Iron ore futures edged higher on Thursday, supported by easing U.S.-China tensions, though profit-taking later trimmed early gains.
The United States and China have agreed to a one-year trade truce following high-level talks between Xi Jinping and Donald Trump. As part of the deal, Beijing will suspend newly announced rare earth export controls, while Washington will delay expanded entity list restrictions on Chinese firms. The U.S. will also halve tariffs on Chinese goods linked to fentanyl production.
Iron ore futures have rallied this week on hopes of improved bilateral relations, but sentiment cooled later in the session as weak steel demand and squeezed mill margins weighed on fundamentals.

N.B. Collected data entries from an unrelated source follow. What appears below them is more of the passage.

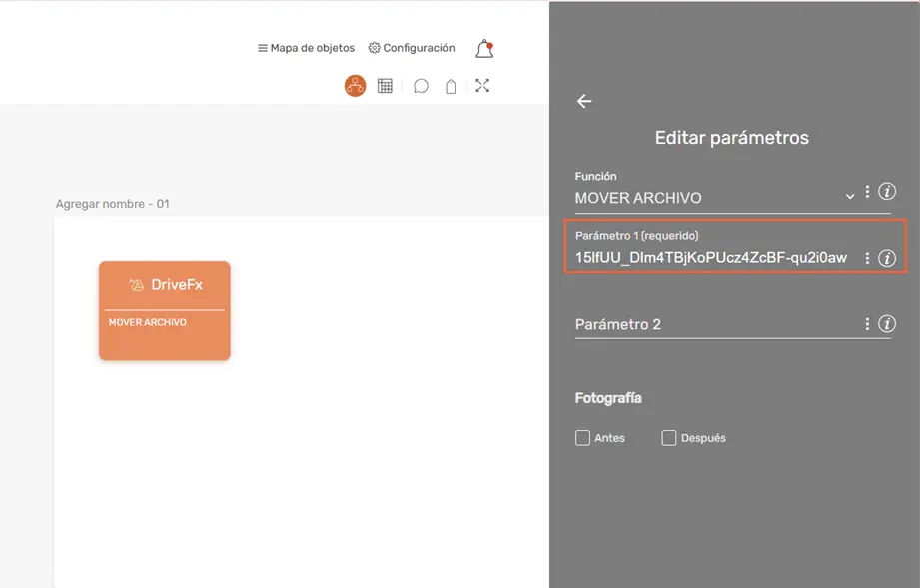The image size is (920, 588).
Task: Check both photo options starting with Antes
Action: click(x=582, y=437)
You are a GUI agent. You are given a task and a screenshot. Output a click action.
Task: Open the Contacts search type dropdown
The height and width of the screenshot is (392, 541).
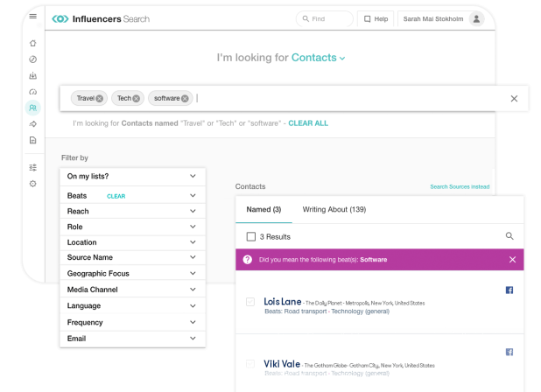319,58
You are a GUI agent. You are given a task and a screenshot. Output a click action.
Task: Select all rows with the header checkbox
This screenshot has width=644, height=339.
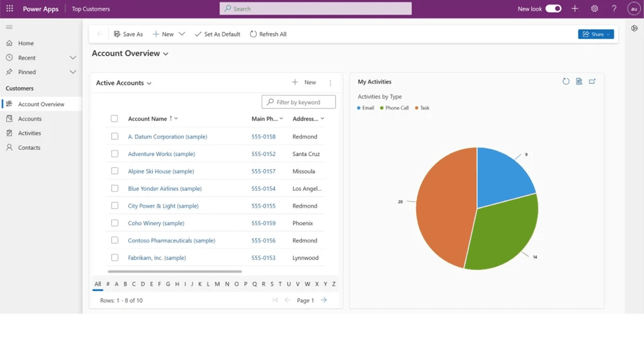[115, 119]
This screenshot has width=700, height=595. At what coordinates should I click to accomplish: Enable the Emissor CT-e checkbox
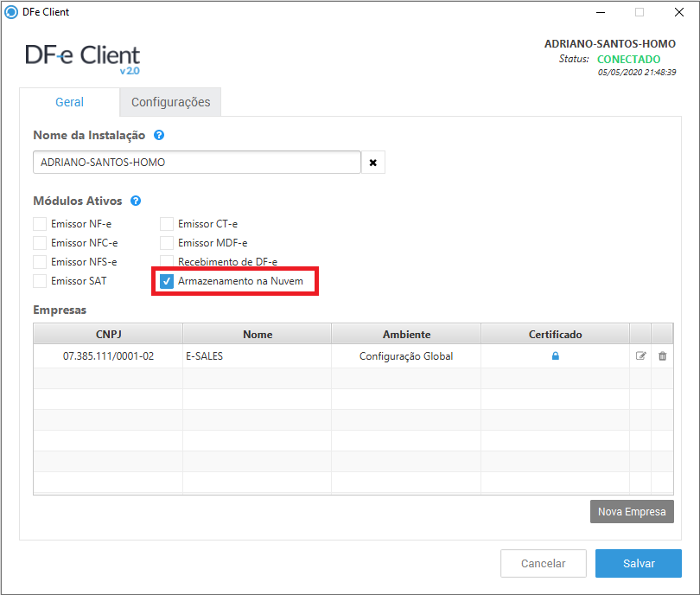[167, 224]
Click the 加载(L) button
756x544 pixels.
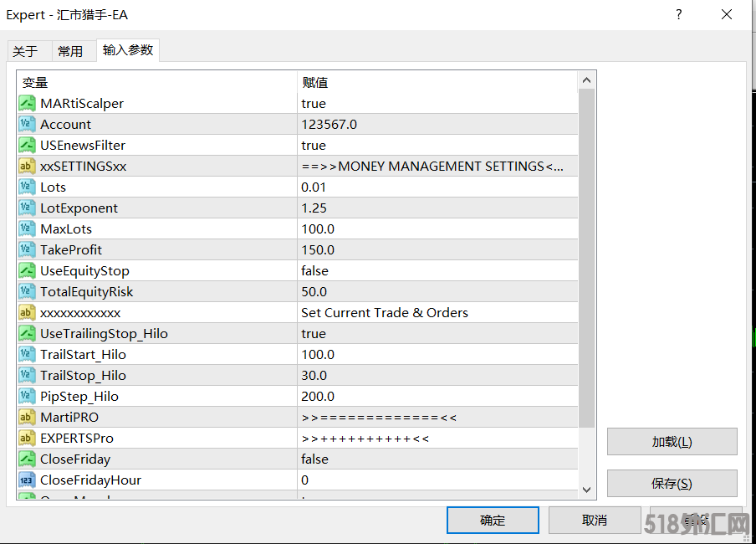pos(672,442)
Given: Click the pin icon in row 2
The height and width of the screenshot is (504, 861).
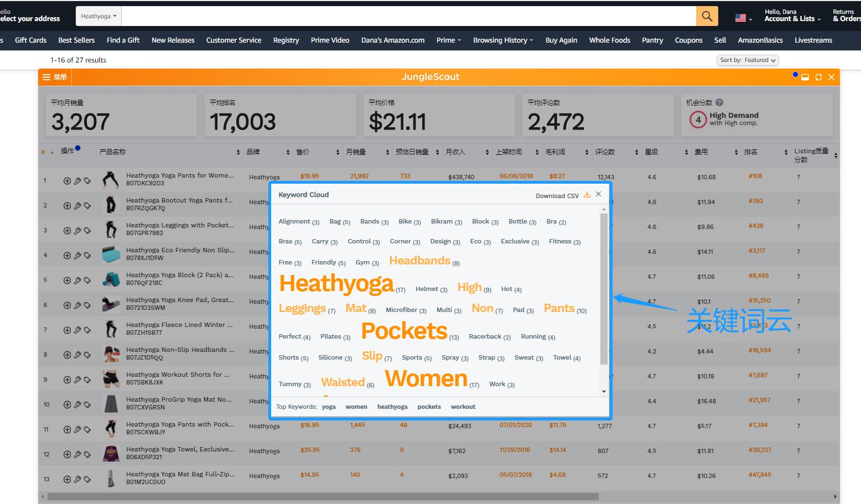Looking at the screenshot, I should [x=77, y=206].
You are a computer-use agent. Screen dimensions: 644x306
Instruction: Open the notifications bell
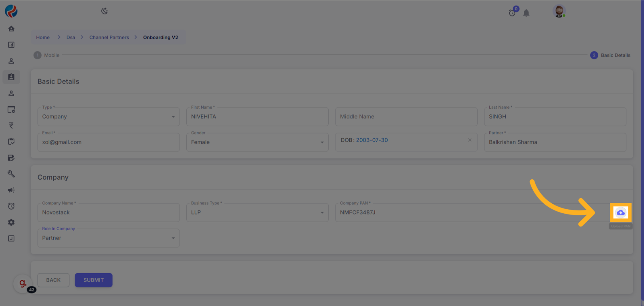click(526, 13)
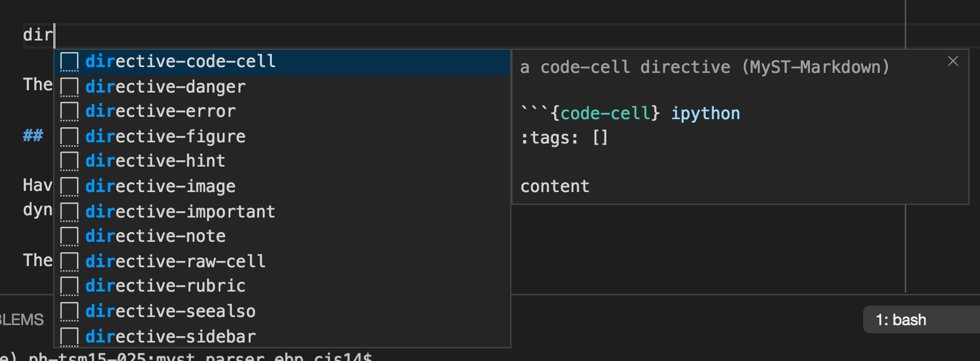Toggle the square marker beside directive-error
Screen dimensions: 980x361
(x=69, y=111)
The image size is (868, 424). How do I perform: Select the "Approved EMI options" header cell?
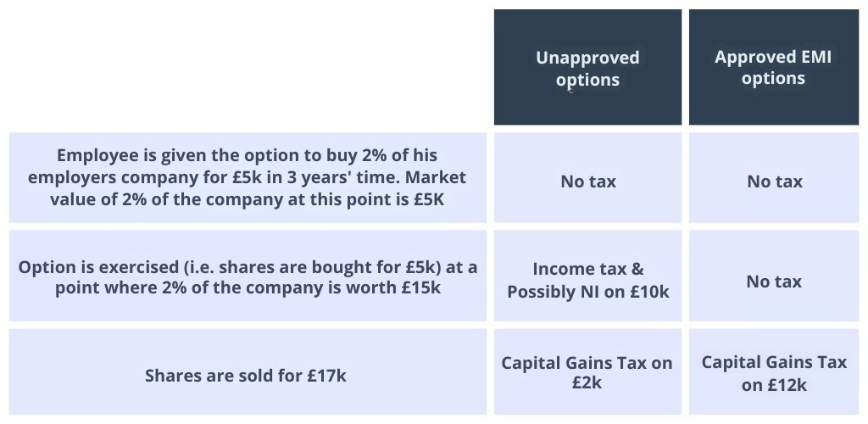click(773, 68)

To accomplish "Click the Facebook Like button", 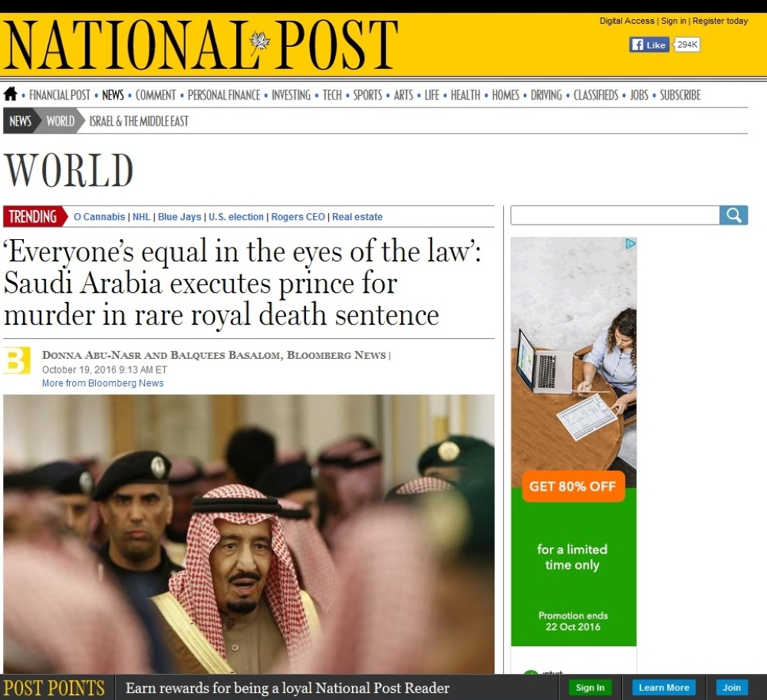I will pyautogui.click(x=649, y=45).
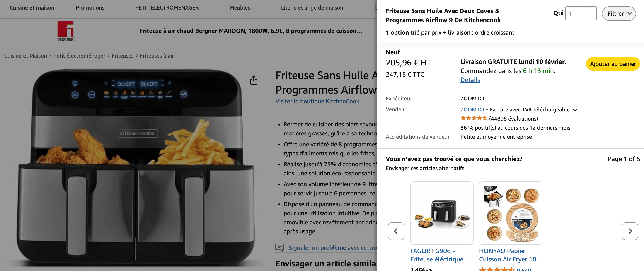Screen dimensions: 644x271
Task: Select Meubles in the navigation bar
Action: pyautogui.click(x=240, y=8)
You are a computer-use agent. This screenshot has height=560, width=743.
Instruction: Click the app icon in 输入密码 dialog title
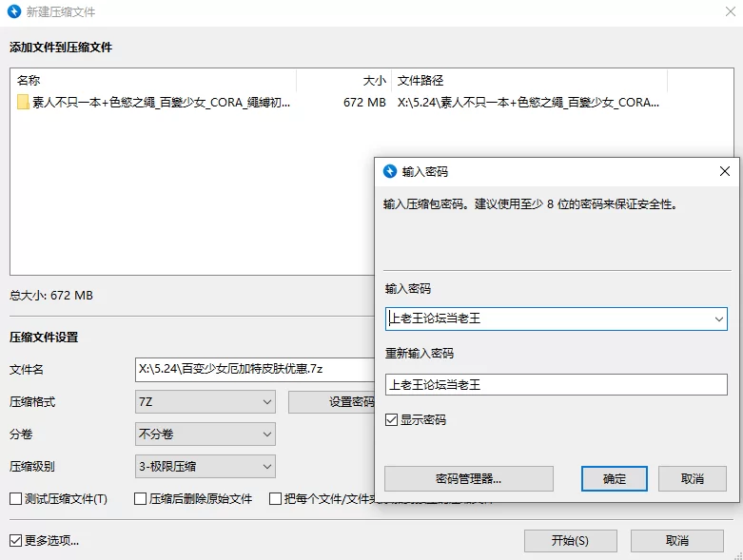389,171
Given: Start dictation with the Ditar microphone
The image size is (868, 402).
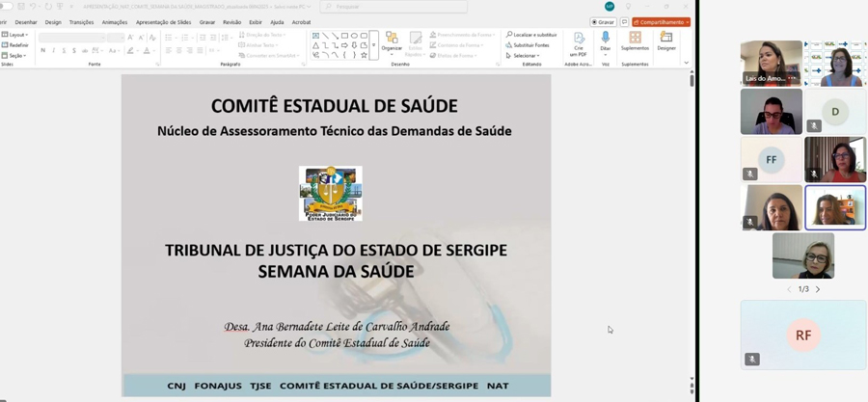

Analysts noted that Chinese steel producers may scale back output as rising raw material costs erode profitability, curbing iron ore consumption.
A sluggish property sector and growing global trade barriers against Chinese steel exports also remain key headwinds.
On the Dalian Commodity Exchange, the most-traded January iron ore contract edged up 0.38pct to 802.5 yuan (USD 112.8) per ton, slightly lower than the previous morning’s close. Coking coal rose 1.62pct to 1,288 yuan (USD 181), while coke gained 0.59pct to 1,786.5 yuan (USD 251) per ton.
On the Shanghai Futures Exchange, rebar slipped 0.38pct to 3,106 yuan (USD 437) per ton, HRC fell 0.33pct to 3,318 yuan (USD 466), and stainless steel declined 0.39pct to 12,725 yuan (USD 1,789). Only wire rod saw a modest uptick, rising 0.42pct to 3,367 yuan (USD 473) per ton.